It’s hard to believe it’s been almost four years since the Axiom ll fly rod was released. With the collaboration of pretty much the entire rod design team at TFO, we were able to revisit the original Axiom (2007).

What we came up with was a lighter, more responsive rod that would eventually set the foundation for the popular Axiom ll-X. While the Axiom ll-X, (released in 2019) has received great feedback for being an excellent fast action fish fighting tool, the moderate-action taper of the Axiom ll can be applied to many freshwater and saltwater applications. There is a clear reason why it is a favorite amongst TFO staff, ambassadors, and anglers.

Whether you’re looking for a streamer rod or looking for an upgrade to target both larger freshwater and saltwater species, the Axiom ll is not to be overlooked. Here is more about the Axiom ll from TFO’s Fly Fishing Category Manager Nick Conklin.

Photo: Oliver Sutro

The Axiom-II fly rod fits in a specific and critical spot in the TFO line-up for those looking for feel and power.

What the Axiom II offers is something needed by every fly angler – a rod that anglers of many casting styles can pick up, and effectively load and un-load within minutes. It is why our product copy calls it a tool that is “engineered to fit the angler, (not the other way around).” But what is the other way around?

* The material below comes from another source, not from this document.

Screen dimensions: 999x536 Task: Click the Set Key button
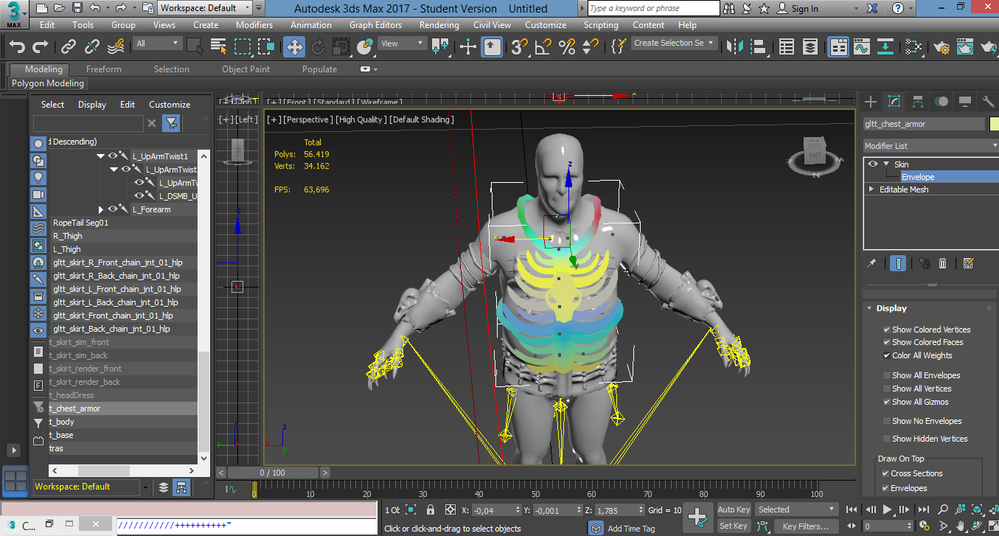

We found after years of designing and producing fly rods, a startling trend had emerged. Rod design emphasis started to focus on space age materials, fibers and materials resulting in ultra-fast and stiff rods. What was meant as tools for anglers of different casting styles and skills, the new focus was to compete against other brands and garner a high return on search engines. The needs of anglers started to fall by the wayside.

What TFO aimed to develop with the Axiom II was a tool that is more of a medium-fast action, with mid-level stiffness.

Photo: Colin Arisman

Breaking It Down: The Design Emphasis of the Axiom ll

The top sections were designed specifically for easy loading, with increased sensitivity, while also incorporating a butt section stiff enough to fight fish and maintain a load when casting larger flies and heavy lines. The Axiom II is not necessarily a rod for beginners, but rather an “in-between,” tool that could handle more advanced angling and casting scenarios.

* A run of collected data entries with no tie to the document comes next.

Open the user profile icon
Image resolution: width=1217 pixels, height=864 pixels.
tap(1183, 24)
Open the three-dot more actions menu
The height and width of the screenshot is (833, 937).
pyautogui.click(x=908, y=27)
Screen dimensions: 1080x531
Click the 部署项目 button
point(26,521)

We learned from our original Axiom rod series, that some people liked the cannon, “broomstick,” style rod, but many did not. Those same people found they had to put too much work into loading the rod and were not being effective anglers. Solutions such as overlining the rod, or applying too much on the forward cast, creating too many problems and many times bad loops.

What we felt some anglers needed was a mix between power and feel. A tool with the guts to cast the big stuff, but enough soul in the blank to provide an angler with instant feedback while casting.

The “feedback,” portion of this is critical, which mean being able to feel the load, while the rod adapts to the caster. Whether you have a faster, powerful casting stroke or a more deliberate, timed casting motion, the Axiom II will be an effective line moving tool.

Michigan guide and TFO sales rep Brian Kozminski reflects, “I love the Axiom ll because it allows for better roll casting. Short distance delivery of the fly is crucial in smaller rivers. The only time I need to launch 60+ feet of line is in Mio/Au Sable or on the White in Arkansas. I also use the 6 wt for small mousing and Hex action – big, bushy flies, that are wind resistant and require something with a little more stiffness to deliver.”

See below for a review of the Axiom ll from Trident Fly Fishing.

Axiom ll vs Axiom ll-X

The application of the Kevlar thread is what further sets this rod apart. This is very apparent when comparing it to the Axiom II-X.

The placement/location of kevlar thread on the blank is what makes the Axiom ll more medium fast, while the Axiom ll-X, is a step faster and stiffer. In other words, the Axiom ll-X is meant for those with a more aggressive hauling hand and precisely timed casting stroke. While the Axiom ll can accommodate the intermediate style caster, with a varying casting stroke and prefers more immediate rod feel.

*For a more in-depth review of the comparison between the Axiom ll and the Axiom ll-X, check out this article published by Fly Fish USA.*

Photo: Jo Randall

Kevlar Strength

The wrap of Kevlar thread along the blank prevents the blank from ovaling. This occurs when weight is loaded onto the blank when moving heavy lines and flies, or when really having to reach out and make a long shot at a fish, (more line, more mass outside of the rod tip), Kevlar keeps the blank round, and keeps it from collapsing – which means more line moving efficiency, and no loss of power or distance on the cast.

While we cannot go into specifics on the thread, and what section of the blank it is emphasized on, just know, you get a different feel between the two rods, and that is intentional.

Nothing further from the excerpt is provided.